None of these guarantees a specific outcome, and crypto remains volatile and speculative. The ladder simply prices how the market currently weighs them. As the data shifts, the rung prices shift with it, which is why the board above is the live reference rather than any number frozen into this page.
This market resolves at the start of January 2027. Each rung settles based on whether the Bitcoin spot price, measured by the index named in the platform rules, trades at or above that rung's threshold within the resolution window. A rung that is reached settles to its full value and one that is not settles to zero, so the ladder pays out by which thresholds Bitcoin actually clears. The platform listing each contract is the source of truth for the exact index, timestamp, and settlement language.
For a single dated snapshot of where Bitcoin lands, see the Bitcoin Price Jan 1, 2027 odds, which prices the year-end level on one resolution date. The downside mirror of this ladder is the Bitcoin 2026 low market, tracking how far Bitcoin falls rather than how high it climbs. Browse the full crypto prediction markets hub for related token and price-threshold boards, and see more coverage from Genius Staff analysis.

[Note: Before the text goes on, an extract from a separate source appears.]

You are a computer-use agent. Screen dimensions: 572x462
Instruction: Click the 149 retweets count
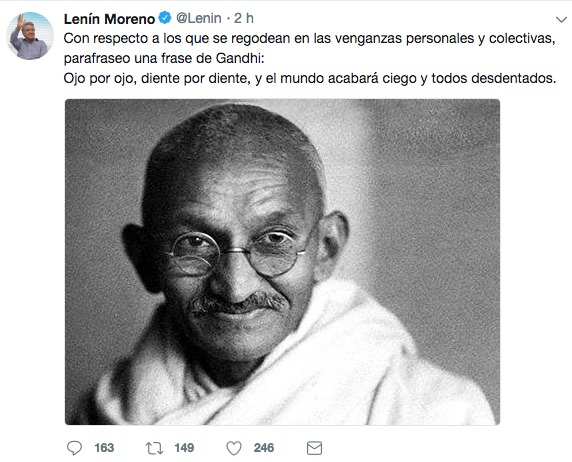click(x=184, y=448)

This market resolves at the start of January 2027. Each price-threshold rung settles based on whether the Bitcoin spot price, as measured by the reference index named in the platform's rules, trades at or above that rung's level within the resolution window. A rung that is reached pays its full value and a rung that is not reached settles to zero, so the ladder pays out by exactly which thresholds Bitcoin clears. The platform listing each contract on Kalshi or Polymarket is the authoritative source for the exact index, measurement timestamp, and settlement language, including handling of any data-source outage or contract void.
The board is a price-threshold ladder spanning roughly $38.7M in cumulative volume across Kalshi and Polymarket. The live board above shows the current price on every rung from the low thresholds up through $100K and $150K.
It resolves at the start of January 2027. Each rung settles on whether Bitcoin's spot price, per the platform's reference index, trades at or above that threshold within the window.
The ladder is listed across Kalshi and Polymarket, with about $38.7M in combined volume. Compare the cross-platform price on each rung using the live board above before placing a position.
Each rung is a price line, such as $90,000 or $100,000, and its price is the market's implied chance Bitcoin trades at or above that level within the window. Lower rungs sit closest to spot and carry higher probability.
Watch macro liquidity and rate expectations, spot ETF flows, and how the $100K and $150K rungs move relative to the lower thresholds. The live board above updates as those inputs shift.